This book seeks to contextualise the hermeneutic construction of women’s bodies as dangerous and unstable conduits to the expression of deviant desire. I argue that Chaucer's Legend and the Middle English romances explore the possibility of a feminine hermeneutic that considers how differently language might work if we contemplated the possibility of women speaking their desires. In the Legend, this feminine hermeneutic is a nightmarish possibility, in which woman's expressions of desire function as monstrous prostheses, failing to articulate or signify, and simultaneously rendering the bodies they supplement grotesque and deviant. By contrast, the feminine hermeneutic of the romances functions as a technological prosthesis, equipping female characters with new, innovative mechanisms through which they may express and structure their desires. These two representations of feminine hermeneutics are not purely and simply polar opposites, the one negative and pejorative, the other positive and affirming. The Legend, even as it constructs female desires as irrevocably deviant in their articulation, also necessarily constructs a space in which those desires are articulated. It affords them visibility and substance, however circumscribed by censure. The romances, meanwhile, rely upon a surrogacy of embodied desire, constantly using male bodies to ventriloquise female emotions, and thus they insinuate that female emotion is only truly visible, truly palpable, when articulated by and through men. The tensions within these differing attempts to construct a feminine hermeneutic shed light on interpretative practices in a wide sense. In this conclusion, I use the Legend and the romances read both backwards and forwards across hermeneutic traditions. I re-situate the Latin hermeneutics of Jerome and the work of Jean de Meun in relation to an English fourteenth- and fifteenth-century intervention that makes visible the female desires so often left out of consideration. I also seek to reinterpret our own practices as medievalists working on medieval texts, and on medieval women, their embodied desires and emotions.
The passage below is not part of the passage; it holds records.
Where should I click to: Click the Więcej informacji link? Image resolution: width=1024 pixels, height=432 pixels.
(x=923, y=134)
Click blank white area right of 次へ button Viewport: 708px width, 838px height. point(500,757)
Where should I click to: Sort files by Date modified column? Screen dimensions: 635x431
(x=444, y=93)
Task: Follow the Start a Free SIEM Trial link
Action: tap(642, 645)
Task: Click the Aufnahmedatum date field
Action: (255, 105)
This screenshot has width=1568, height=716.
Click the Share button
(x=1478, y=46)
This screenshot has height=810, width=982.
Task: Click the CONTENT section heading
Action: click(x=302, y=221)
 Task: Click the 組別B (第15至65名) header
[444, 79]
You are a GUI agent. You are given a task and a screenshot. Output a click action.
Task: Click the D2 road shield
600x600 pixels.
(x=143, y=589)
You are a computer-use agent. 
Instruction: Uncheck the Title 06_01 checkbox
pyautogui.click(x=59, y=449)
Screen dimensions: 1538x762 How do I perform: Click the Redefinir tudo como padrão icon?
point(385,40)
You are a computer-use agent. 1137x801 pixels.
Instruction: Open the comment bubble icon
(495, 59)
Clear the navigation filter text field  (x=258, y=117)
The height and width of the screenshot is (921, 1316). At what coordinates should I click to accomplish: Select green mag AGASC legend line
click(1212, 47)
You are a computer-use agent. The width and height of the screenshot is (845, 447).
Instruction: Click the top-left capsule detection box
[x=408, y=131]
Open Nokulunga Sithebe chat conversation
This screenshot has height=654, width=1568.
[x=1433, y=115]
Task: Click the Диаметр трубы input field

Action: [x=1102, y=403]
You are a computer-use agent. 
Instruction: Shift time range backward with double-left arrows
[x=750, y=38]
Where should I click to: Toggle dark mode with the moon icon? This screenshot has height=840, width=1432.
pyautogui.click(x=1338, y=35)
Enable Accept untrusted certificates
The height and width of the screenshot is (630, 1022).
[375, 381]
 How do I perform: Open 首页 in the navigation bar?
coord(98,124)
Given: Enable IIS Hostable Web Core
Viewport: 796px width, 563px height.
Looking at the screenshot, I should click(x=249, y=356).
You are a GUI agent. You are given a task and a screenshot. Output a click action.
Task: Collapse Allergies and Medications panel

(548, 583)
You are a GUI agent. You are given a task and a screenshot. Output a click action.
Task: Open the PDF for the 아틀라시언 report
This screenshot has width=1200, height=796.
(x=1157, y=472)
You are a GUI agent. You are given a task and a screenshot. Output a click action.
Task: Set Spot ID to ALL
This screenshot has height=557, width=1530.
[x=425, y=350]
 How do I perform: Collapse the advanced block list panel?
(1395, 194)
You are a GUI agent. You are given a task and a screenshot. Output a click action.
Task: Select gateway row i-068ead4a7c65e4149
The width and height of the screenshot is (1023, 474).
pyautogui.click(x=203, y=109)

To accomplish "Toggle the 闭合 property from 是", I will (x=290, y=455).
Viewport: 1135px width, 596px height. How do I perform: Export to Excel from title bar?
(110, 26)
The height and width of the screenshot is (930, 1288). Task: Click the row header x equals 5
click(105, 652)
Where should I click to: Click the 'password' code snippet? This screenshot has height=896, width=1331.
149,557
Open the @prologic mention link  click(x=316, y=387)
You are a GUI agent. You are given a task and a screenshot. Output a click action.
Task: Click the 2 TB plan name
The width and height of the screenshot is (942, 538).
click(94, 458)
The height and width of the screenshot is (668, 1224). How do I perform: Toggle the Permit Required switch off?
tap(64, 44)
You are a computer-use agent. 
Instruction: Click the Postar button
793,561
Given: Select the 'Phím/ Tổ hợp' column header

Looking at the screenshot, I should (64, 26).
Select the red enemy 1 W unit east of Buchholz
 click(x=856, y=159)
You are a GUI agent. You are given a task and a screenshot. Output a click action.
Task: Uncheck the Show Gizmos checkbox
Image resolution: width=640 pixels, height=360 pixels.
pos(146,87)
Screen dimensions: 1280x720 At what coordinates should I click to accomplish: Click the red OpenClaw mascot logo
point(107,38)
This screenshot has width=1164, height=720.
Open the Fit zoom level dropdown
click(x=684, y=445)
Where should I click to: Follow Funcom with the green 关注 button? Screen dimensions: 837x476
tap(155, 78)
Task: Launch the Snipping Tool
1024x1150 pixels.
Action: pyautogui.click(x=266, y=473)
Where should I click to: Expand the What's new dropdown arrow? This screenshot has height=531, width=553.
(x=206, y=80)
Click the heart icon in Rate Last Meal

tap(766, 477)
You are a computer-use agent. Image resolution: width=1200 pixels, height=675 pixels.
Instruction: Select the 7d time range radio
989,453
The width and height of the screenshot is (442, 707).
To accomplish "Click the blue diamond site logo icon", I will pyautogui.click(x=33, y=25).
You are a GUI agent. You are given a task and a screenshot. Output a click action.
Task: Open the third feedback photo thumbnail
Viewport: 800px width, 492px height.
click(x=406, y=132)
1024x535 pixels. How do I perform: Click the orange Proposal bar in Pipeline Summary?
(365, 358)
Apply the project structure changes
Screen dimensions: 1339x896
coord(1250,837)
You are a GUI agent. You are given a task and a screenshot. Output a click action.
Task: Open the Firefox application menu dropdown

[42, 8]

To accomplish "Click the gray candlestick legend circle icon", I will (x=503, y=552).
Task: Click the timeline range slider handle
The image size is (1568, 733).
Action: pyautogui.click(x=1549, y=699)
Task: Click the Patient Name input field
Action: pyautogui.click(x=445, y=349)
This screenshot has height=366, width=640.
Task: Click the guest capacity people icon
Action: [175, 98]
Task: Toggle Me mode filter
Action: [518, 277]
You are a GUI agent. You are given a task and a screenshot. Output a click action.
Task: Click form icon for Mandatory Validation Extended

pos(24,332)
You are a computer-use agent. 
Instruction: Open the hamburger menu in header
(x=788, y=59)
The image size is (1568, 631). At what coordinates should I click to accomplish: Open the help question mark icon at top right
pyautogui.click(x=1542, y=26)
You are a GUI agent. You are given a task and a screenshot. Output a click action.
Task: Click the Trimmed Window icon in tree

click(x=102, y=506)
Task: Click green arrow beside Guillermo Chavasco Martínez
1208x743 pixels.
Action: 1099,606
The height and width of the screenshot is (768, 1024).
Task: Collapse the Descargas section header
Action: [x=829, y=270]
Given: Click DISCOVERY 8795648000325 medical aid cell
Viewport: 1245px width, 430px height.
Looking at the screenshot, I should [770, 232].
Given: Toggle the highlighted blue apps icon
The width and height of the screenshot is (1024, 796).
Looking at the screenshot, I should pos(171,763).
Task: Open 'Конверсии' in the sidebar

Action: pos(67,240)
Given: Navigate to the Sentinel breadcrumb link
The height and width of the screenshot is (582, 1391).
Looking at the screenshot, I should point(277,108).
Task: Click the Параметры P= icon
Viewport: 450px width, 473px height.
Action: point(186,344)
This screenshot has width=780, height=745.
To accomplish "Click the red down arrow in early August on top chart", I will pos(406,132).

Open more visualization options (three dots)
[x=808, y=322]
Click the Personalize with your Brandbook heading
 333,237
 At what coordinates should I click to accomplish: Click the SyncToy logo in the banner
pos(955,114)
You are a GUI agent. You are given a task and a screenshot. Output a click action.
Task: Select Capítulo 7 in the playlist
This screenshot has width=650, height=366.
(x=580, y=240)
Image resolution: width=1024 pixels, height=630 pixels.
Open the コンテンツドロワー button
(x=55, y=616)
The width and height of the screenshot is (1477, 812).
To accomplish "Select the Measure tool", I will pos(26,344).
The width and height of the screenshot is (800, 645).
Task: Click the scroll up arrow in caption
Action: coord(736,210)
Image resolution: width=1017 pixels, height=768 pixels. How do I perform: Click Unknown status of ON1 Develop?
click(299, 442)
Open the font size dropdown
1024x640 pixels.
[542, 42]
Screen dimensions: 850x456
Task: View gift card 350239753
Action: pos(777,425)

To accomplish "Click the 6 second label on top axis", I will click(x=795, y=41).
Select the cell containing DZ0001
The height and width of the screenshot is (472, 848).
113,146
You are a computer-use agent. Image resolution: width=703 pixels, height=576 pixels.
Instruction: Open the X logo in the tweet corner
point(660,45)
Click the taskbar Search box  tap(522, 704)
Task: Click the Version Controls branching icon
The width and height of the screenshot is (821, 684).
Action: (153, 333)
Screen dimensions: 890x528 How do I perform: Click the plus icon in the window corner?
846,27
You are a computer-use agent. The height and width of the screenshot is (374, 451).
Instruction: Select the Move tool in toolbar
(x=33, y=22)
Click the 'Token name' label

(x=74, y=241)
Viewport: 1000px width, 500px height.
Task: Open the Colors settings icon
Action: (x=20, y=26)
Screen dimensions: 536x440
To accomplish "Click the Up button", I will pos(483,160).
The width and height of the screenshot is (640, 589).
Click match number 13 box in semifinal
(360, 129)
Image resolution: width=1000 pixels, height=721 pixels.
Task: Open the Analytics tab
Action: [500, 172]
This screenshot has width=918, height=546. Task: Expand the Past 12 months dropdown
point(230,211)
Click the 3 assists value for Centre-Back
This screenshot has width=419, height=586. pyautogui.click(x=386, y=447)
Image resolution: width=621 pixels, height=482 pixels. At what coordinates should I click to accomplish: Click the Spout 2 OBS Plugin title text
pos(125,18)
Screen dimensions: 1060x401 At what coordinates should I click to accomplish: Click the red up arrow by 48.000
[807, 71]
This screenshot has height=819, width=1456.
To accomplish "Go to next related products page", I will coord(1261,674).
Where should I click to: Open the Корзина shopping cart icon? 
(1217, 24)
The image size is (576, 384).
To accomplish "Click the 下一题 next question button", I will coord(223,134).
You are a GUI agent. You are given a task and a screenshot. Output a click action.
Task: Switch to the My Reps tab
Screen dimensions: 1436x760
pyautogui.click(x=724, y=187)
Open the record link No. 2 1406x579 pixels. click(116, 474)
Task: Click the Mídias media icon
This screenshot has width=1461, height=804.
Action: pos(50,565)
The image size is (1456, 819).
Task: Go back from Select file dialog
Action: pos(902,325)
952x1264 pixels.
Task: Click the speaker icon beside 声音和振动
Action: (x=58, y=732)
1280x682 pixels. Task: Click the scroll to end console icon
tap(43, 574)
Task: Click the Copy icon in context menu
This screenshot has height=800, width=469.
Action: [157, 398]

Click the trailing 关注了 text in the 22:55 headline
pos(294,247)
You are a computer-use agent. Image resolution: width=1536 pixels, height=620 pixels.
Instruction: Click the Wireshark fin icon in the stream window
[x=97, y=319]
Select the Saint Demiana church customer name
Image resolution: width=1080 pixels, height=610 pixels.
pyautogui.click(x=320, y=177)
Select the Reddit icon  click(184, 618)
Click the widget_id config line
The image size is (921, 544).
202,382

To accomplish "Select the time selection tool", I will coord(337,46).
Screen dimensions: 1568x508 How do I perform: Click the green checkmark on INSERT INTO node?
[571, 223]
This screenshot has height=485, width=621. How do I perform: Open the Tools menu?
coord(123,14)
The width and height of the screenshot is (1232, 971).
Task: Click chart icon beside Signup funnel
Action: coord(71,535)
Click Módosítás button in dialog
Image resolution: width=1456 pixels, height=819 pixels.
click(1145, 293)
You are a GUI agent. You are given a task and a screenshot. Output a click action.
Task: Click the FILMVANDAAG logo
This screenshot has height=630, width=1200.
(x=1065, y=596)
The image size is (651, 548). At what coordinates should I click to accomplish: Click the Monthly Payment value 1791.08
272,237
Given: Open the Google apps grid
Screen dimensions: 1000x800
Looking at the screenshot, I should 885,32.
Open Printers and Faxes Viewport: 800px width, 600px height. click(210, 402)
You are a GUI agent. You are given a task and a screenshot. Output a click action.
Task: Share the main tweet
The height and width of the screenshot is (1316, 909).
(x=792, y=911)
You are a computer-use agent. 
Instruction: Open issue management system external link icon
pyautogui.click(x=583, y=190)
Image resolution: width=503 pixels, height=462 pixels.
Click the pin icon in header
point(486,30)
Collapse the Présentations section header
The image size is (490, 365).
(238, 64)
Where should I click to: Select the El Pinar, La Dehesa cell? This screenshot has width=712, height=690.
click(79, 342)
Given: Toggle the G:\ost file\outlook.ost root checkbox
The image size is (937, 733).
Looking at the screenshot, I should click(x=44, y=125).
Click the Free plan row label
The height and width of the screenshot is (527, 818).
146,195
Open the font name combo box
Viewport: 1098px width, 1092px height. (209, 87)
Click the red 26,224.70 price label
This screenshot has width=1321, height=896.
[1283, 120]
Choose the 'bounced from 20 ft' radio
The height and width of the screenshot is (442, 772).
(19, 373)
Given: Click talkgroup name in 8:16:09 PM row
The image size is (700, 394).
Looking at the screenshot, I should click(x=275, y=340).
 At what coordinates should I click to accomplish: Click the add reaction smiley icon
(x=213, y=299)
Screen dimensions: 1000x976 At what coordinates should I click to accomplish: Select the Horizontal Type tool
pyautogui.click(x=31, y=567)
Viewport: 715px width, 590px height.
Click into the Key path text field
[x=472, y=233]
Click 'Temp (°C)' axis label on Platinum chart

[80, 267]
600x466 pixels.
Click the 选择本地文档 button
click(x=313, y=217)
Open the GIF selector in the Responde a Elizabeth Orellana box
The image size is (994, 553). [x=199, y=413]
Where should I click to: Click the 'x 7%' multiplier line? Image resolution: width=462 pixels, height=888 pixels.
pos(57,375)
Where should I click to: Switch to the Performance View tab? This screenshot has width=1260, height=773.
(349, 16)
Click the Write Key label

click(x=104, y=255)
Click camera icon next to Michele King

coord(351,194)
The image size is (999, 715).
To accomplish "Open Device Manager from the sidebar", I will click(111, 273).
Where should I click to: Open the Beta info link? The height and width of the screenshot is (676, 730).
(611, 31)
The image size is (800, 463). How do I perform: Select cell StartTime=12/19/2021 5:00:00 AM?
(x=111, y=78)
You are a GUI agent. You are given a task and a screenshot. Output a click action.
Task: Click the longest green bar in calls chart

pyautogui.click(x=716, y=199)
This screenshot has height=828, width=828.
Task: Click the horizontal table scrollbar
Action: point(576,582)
THE FAILED ENDS OF THE LEGEND's WOMEN

My reading of Chaucer's Legend locates that text within a complex hermeneutic tradition stretching from Jerome's patristic Latin to Jean de Meun’s influential vernacular poetics. There the feminine is coded as a blank space, a tablet to be inscribed or a body to be impregnated. This works to displace or occlude female desires and emotions, to render them rhetorically null. She who has no agency has no desires worth considering.